Springboks get so much water from their diet that they may sometimes go their whole lives without ever needing to drink from a spring, river, or any other big source of water.
What Are The Known Predators Of The Springbok?
Some creatures often choose antelopes, like the springbok, as a meal. Here are some of them.
Antelopes are a common source of nutrition for lions as they devour them as food.
Despite this, large cats like this are not recognized for their speed.
Springboks can run up to roughly 85 to 90 kilometers per hour, which is far faster than the typical maximal speed of a lion, which is around 80 kilometers per hour.
However, to compensate for this, lions have devised two different hunting strategies: either they trail their target and lay in ambush for them, or they conceal themselves in bushes near water and wait for them there.
In most cases, the lion’s patience makes the difference between a successful kill and an unsuccessful one.
This is compounded by the fact that antelopes tend to repeat the mistakes that caused them to lose members of their herd in the first place.
Hyenas are capable of hunting prey either alone or in small groups.
If they are pursuing and want to hunt buffalo or zebra, they may dispatch a force consisting of eleven warriors.
On the other hand, a lone hyena is capable of hunting springbok and other animals of a similar size.
Despite this, they frequently opt to hunt springbok as part of a group. They will do this by charging the herd and scattering the animals within it.
Once the herd is in a state of panic and is rushing in every direction, the hyenas will halt whatever they’re doing and investigate.
After that, it will zero down on a single prey item, typically a sick, elderly, young, or weak straggler.
After that, it pursues them until it can bring them down by giving them a clean bite to the stomach.
One of the reasons why springboks can never relax, not even during the night, is because of leopards.
When hunting prey such as antelope, these fearsome cats like to stay hidden and ambush their victims in the cover of the night, most likely because they only reach top speeds of about 60 kilometers per hour.

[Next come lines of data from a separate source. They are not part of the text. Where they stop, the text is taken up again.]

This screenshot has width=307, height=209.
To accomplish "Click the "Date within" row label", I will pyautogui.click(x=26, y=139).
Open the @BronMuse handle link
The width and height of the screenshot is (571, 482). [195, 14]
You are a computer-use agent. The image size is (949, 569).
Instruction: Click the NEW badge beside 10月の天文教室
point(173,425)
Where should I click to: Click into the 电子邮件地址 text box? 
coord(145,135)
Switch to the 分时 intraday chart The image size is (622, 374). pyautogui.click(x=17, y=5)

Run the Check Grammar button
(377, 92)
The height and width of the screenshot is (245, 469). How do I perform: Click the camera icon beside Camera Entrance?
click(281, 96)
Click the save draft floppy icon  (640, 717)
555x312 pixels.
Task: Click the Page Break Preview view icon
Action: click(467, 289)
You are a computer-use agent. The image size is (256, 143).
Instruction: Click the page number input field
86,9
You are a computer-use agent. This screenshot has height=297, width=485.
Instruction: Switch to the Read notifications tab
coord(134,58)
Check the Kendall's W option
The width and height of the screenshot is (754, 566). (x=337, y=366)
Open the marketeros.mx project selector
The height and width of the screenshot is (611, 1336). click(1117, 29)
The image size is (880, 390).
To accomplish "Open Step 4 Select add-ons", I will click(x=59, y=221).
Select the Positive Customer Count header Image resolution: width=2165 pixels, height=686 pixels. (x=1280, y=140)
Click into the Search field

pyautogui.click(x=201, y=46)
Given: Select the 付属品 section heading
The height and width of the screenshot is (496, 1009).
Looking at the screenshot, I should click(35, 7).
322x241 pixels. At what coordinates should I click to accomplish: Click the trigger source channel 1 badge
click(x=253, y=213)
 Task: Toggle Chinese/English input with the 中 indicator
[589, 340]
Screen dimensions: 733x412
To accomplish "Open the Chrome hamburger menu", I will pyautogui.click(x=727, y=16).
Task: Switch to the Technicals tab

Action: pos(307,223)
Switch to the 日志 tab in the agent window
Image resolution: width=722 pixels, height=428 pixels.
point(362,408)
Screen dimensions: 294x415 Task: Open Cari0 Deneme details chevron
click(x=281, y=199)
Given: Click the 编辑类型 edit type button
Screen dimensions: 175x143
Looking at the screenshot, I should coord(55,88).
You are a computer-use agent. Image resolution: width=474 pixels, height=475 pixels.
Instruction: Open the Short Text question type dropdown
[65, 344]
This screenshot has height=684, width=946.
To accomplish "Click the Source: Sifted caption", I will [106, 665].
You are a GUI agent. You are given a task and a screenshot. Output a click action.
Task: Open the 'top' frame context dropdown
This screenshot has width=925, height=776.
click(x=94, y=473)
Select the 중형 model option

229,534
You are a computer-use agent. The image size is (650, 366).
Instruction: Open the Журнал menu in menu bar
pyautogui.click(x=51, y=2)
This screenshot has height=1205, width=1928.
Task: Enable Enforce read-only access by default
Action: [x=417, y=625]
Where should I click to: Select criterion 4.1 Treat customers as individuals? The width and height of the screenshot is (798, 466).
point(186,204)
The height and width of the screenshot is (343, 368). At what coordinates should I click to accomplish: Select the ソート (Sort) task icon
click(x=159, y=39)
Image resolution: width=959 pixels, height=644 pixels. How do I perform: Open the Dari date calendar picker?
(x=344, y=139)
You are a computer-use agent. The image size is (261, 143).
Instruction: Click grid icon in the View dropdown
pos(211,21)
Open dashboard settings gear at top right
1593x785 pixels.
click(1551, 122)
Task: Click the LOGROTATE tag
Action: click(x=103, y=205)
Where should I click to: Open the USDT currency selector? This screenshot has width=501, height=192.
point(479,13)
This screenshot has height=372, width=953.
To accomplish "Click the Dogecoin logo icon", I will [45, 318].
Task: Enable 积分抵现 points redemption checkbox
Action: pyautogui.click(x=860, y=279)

They have an excellent sense of hearing and eyesight, which gives them an advantage while hunting, but their sense of smell is not among their strong points.
Once the leopard has focused on a prospective new meal, it will use its retractable claws to swipe and latch at the animal to pull it down to an area where it can successfully and safely deliver a last bite to the throat.
Cheetahs, in contrast to leopards, often hunt during the daytime.
They are capable of reaching top speeds of up to 100 kilometers per hour when they sprint, which allows them to overtake even the quickest springbok easily.
A cheetah will stalk its prey from a distance and look for those unable to run as quickly due to old age, youth, or injury.
The cheetah chases after its prey without showing any fear and almost always succeeds in bringing it down.
However, it cannot prevail against the springbok in a contest of endurance.
If a cheetah fails to pounce on its prey at the first opportunity, it will be beaten back.
How Can A Springbok Defend Itself?
Unfortunately, a springbok does not have much to defend itself.
They have their speed, which, as mentioned above, can outrun most of their predators.
They also practice pronking as an additional means of self-protection.
The term “pronking” comes from the Afrikaans tongue and means “to show off.”
The springbok performs this leaping move when they leap up to 11 feet above the ground with its legs tensed, back arched, head down, and flap expanded to expose the crest of hair.
It is not entirely clear why they participate in this activity; nevertheless, the most widely accepted explanation is that the springbok is either sounding the alarm or trying to divert an approaching predator’s attention.
This gives the other springboks ample time to get away before catching them.
They also have a propensity for traveling in huge herds, which increases the odds of individual survival.
When migrating, springbok used to travel in herds that were more than a million strong at a time.
This phenomenon was referred to as a “trek” or a “trekbokking.”